如何确定神经网络中的激活函数

Question

I am using feedforward, backpropagation, multilayer neural network and I am using sigmoid function as a activation function which is having range of -1 to 1. But the minimum error is not going below 5.8 and I want so less, you can see the output after 100000 iterations.

I think this is because of my output range is above 1, and sigmoid functions range is only -1 to 1. Can anybody suggest me how i can overcome this problem as my desired output range is 0 to 2.5. Suggest me which activation function will be best for this range.

Answer 1

The vanilla sigmoid function is:

def sigmoid(x):
    return 1/(1+math.e**-x)

You could transform that to:

def mySigmoid(x):
    return 2.5/(1+math.e**-x)

in order to make the transformation that you want

Answer 2

If you are seeking to reduce output error, there are a couple of things to look at before tweaking a node's activation function.

First, do you have a bias node? Bias nodes have several implications, but - most relevant to this discussion - they allow the network output to be translated to the desired output range. As this reference states:

The use of biases in a neural network increases the capacity of the network to solve problems by allowing the hyperplanes that separate individual classes to be offset for superior positioning.

This post provides a very good discussion: Role of Bias in Neural Networks . This one is good, too: Why the BIAS is necessary in ANN? Should we have separate BIAS for each layer?

Second method: it often helps to normalize your inputs and outputs. As you note, your sigmoid offers a range of +/- 1. This small range can be problematic when trying to learn functions that have a range of 0 to 1000 (for example). To aid learning, it's common to scale and translate inputs to accommodate the node activation functions. In this example, one might divide the range by 500, yielding a 0 to 2 range, and then subtract 1 from this range. In this manner, the inputs have been normalized to a range of -1 to 1, which better fits the activation function. Note that network output should be denormalized: first, add +1 to the output, then multiply by 500.

In your case, you might consider scaling the inputs by 0.8, then subtracting 1 from the result. You would then add 1 to the network output, and then multiply by 1.25 to recover the desired range. Note that this method may be easiest to accomplish since it does not directly change your network topology like the addition of bias would.

Finally, have you experimented with changing the number of hidden nodes? Although I believe the first two options are better candidates for improving performance, you might give this one a try. (Just as a point of reference, I can't recall an instance in which modifying the activation function's shape improved network response more than option 1 and 2.)

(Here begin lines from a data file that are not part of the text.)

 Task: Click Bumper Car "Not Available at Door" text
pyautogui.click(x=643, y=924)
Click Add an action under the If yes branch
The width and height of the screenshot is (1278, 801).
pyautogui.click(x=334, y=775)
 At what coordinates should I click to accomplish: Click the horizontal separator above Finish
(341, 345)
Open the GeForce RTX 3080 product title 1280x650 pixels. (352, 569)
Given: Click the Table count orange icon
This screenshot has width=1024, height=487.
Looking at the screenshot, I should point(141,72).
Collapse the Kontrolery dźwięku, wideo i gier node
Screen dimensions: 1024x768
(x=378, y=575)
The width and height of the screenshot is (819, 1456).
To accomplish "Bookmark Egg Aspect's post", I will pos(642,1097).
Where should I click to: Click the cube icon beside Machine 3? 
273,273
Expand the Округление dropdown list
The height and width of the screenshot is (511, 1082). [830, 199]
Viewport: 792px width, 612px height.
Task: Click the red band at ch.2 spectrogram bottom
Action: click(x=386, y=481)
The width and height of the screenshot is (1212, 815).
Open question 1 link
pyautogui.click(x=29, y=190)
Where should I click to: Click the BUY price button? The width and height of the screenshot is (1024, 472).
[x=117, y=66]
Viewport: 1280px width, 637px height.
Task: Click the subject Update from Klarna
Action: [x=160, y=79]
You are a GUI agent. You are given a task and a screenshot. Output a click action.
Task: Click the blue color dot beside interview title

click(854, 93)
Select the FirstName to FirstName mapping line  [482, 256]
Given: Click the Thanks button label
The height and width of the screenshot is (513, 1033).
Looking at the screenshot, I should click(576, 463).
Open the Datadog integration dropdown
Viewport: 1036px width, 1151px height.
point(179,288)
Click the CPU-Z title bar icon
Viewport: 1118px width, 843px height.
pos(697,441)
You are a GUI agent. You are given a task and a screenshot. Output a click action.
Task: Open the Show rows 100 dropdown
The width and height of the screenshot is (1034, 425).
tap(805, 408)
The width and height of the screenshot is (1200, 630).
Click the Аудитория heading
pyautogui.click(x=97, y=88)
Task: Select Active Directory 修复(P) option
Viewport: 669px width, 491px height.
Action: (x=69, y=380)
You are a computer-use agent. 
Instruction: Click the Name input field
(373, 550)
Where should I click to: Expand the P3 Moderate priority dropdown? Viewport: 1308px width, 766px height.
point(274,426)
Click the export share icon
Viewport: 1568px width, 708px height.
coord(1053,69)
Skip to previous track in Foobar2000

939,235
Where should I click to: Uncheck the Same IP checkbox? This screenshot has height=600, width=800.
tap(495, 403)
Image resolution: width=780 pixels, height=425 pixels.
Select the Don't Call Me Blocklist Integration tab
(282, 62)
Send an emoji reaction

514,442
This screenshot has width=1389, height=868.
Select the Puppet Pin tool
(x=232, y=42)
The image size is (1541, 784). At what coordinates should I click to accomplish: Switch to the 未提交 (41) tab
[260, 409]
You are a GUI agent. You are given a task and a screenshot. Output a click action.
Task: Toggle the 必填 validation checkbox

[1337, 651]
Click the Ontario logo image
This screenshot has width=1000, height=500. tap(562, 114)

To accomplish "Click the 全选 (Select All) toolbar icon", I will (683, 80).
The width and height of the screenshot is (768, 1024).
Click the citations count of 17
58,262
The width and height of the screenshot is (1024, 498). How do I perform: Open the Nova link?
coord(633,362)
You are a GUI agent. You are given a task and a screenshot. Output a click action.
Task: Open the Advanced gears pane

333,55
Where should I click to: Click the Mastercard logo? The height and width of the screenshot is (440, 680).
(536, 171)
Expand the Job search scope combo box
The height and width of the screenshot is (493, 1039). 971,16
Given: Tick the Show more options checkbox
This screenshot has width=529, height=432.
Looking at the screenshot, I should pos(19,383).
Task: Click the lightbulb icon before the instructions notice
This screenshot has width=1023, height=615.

Here are some good discussion of hidden layer/node configuration: multi-layer perceptron (MLP) architecture: criteria for choosing number of hidden layers and size of the hidden layer? How to choose number of hidden layers and nodes in neural network?

24 inputs make your problem a high-dimensional one. Ensure that your training dataset adequately covers the input state space, and ensure that you are your test data and training data are drawn from similarly representative populations. (Take a look at the "cross-validation" discussions when training neural networks).